To the editor:
Last night (March 26), I attended the second so-called informational session sponsored by the Local Historic District Study Committee. One of my questions pertained to the permitting process should this LHD be adopted. I began by expressing my concern that the LHD commission will not be governed by specific rules and regulations, as is planning and zoning, whose regulations are clearly spelled out and we know what to expect before going to them. Based on the proposed guidelines and the proposed ordinance, it seems to me that the LHD commission will base their decisions on opinions, on aesthetics, "what fits." They repeatedly used the terms "what fits," "good blending" and "good match." These are subjective terms and not specific rules and regulations. A "good blending," according to whom?
A gentleman asked which commission takes precedence, zoning or the LHD. Chairman White stated, "One does not trump the other." I was surprised by that answer because in previous sessions, we have been advised that we must to go to the LHD commission first to have a "conversation," to find out what is expected of us before going to any other city boards, and so I questioned her response.
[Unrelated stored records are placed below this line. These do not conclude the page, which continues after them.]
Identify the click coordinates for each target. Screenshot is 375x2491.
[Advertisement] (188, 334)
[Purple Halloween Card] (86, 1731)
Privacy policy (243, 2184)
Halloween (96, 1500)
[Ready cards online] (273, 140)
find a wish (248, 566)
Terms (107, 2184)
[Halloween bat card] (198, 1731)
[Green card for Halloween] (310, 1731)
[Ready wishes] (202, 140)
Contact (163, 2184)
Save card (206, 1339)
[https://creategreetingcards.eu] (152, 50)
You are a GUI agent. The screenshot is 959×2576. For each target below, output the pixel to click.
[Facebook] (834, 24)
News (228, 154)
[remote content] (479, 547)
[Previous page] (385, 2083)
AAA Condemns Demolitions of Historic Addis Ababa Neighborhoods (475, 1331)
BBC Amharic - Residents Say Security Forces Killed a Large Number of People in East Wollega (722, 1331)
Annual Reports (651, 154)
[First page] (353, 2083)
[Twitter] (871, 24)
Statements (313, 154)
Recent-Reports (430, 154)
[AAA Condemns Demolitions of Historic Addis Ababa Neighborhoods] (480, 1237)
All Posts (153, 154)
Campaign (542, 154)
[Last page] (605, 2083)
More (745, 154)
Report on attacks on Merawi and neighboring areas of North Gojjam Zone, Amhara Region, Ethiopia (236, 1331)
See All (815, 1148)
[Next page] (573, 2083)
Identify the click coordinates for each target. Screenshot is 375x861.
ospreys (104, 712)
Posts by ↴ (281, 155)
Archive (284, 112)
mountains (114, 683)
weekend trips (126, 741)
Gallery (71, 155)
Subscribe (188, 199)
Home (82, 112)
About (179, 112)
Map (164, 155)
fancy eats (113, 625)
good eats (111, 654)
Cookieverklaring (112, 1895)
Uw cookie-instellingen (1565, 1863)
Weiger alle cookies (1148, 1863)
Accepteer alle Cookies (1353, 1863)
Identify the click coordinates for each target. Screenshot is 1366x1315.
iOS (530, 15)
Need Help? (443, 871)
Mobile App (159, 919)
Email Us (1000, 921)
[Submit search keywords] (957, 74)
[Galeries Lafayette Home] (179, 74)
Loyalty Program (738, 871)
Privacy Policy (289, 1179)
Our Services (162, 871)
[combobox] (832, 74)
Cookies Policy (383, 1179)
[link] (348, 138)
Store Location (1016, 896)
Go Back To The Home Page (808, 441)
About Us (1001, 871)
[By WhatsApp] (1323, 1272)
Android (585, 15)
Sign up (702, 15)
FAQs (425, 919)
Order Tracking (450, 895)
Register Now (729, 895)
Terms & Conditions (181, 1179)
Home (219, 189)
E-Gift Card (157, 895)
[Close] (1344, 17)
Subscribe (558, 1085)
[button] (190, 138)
She stated homeowners don't have to go to them for permission first, repeatedly dismissing my concern and pointing to the draft ordinance.
The draft ordinance states:
7 — Alterations and Construction Prohibited Without a Certificate.
7.1 "Except as the Ordinance provides, no Building or Structure or part thereof within a District shall be Constructed, Moved, or Altered in any way that affects the Building or Structure as visible from a Public Way, unless the Commission shall first have issued a Certificate of Appropriateness with respect to such Construction and Alteration."
Sections 7.2 & 7.3 state "no building permit shall be issued by the City or any department until a Certificate has been issued by the Commission".
Chairman White complimented the homeowners of Newburyport on the way they have cared for their homes for the past 300 years, and now they are saying, "Thanks, we'll take over from here."